**What the task asks:** For this exercise, an exact copy is needed of only the lines from the one containing "Instruction: Open the Scene Collection menu" through the end of the data, with pictures left out.

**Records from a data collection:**

Start of Block

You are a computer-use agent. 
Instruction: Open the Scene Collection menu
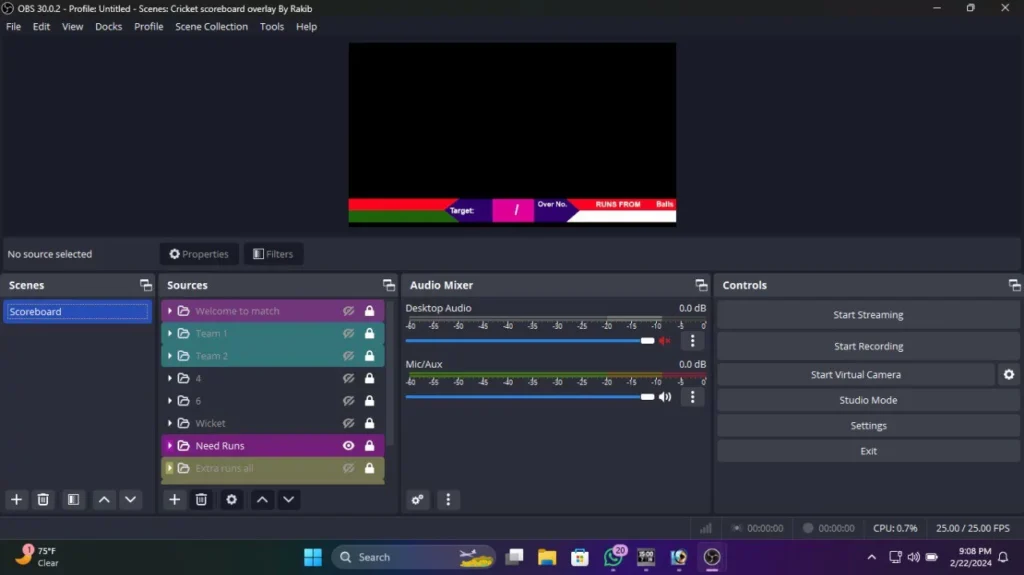click(211, 27)
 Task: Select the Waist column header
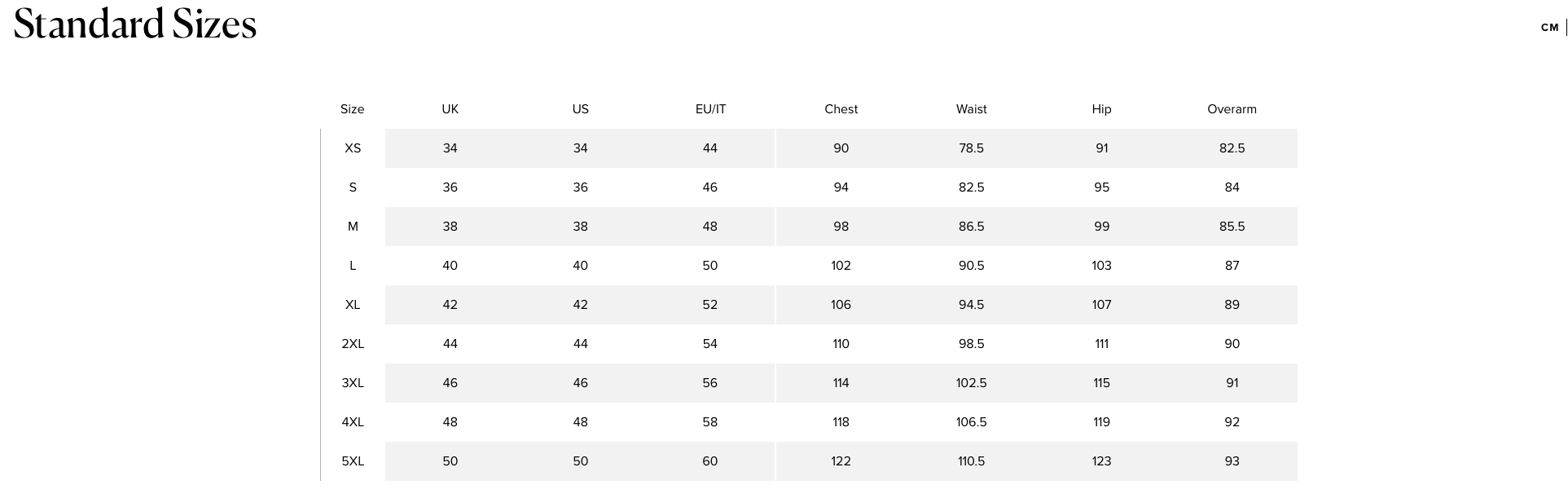click(x=971, y=109)
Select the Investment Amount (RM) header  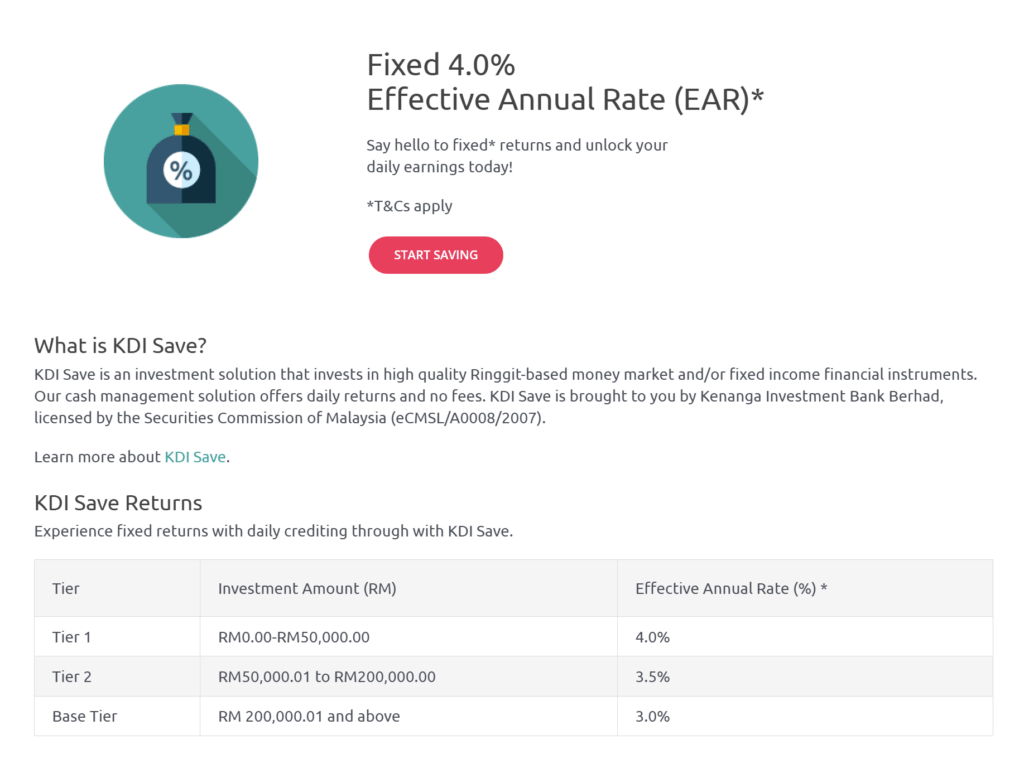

End of Block

**Result below:**
Instruction: Open the Scene Collection menu
click(211, 27)
 Task: Select the Waist column header
click(x=971, y=109)
Select the Investment Amount (RM) header  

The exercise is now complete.